Ever reducing emissions

Right, so here's the score, at least according to Mayer Hillman, whose book 'How we can save the planet' is a shocking primer on the science, policy debates and current calls to action surrounding climate change.

Apparently, if we are to stablise carbon emissions at what's currently thought to be the maximum safe limit (that's 450ppm atmospheric concentration), a level recently articulated by the Avoiding Dangerous Climate Change conference, and we aim to reduce emissions so that our emissions converge upon those of the developing world by 2030, a timeline proposed by Hillman, then in the UK, individual carbon emissions need to fall from 10.4tCO2 average in 2005 to 2.1tCO2 average by 2050. OK? Got that?

Well if you have, you're following better than me. Putting aside awkward questions about whether we're talking individual emissions or household emissions, whether you count kids or not, what you include in calculating any of the above and whether emissions I produce in the course of my work count as personal or household or not at all, the one thing that is clear is that the necessary trend is sharply downwards, for ever and a day.

Striking a straight line on a piece of graph paper, and following Hillmans proposed trajectory, I reckon to do our bit, if we were good global citizens with average emissions, we would need to reduce our contribution to the problem from 10.1tCO2 at the start of 2006 to 9.8t by the time we next say Happy New Year, although quite how happy the washingqueen would be if we did that remains to be seen.

The bottom line is we need to shed 300kg of emissions per year, which doesn't sound so hard.

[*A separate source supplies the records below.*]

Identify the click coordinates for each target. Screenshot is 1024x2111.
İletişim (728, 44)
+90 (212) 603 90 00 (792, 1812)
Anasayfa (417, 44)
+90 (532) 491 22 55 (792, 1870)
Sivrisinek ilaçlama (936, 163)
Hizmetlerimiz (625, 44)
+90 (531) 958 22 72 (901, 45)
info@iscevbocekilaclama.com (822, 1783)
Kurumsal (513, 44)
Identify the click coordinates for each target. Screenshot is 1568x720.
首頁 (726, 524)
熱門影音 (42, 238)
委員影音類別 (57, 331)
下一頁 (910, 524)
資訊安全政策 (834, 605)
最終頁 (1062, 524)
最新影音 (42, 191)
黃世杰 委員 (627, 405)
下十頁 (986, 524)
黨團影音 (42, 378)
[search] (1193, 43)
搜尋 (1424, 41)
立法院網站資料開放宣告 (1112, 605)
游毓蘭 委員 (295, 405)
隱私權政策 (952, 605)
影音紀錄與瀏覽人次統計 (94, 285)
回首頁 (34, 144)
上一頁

That's only 25kg per month. Just 25 bags of sugar or a trade size bag of builders sand. Each and every month. For the next 25 years, until our emissions converge with those of the developing world, about the time I'm due to retire. Then, post retirement, things seem to get a little easier; according to Hillman, post 2030 convergence we can ease off and shed just a further 50kg a year for the next 20 years until by the time I'm 86 my emissions will hopefully be just 20% of what they should be today. Now there's a retirement to look forward to.

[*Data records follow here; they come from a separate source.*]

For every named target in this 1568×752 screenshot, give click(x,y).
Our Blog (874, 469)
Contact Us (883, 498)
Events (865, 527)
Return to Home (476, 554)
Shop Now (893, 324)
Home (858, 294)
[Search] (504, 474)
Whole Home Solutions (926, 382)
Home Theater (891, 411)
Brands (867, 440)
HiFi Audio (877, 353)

It all boils down to something like a 3% per year reduction in emissions, if you start from the UK average. And this happens to be the same amount that the environmental pressure groups are lobbying the UK government to commit to as an annual emissions reduction target. So, if it's good enough for them, it's good enough for me.

There's just one small thing niggles me though, the fact in our household we seem to be starting from above average emissions, so perhaps we need to be aiming a little higher, to trim a little more? I feel a meeting with the washingqueen coming on to negotiate targets. If you thought the Kyoto negotiations sounded tricky, watch this space.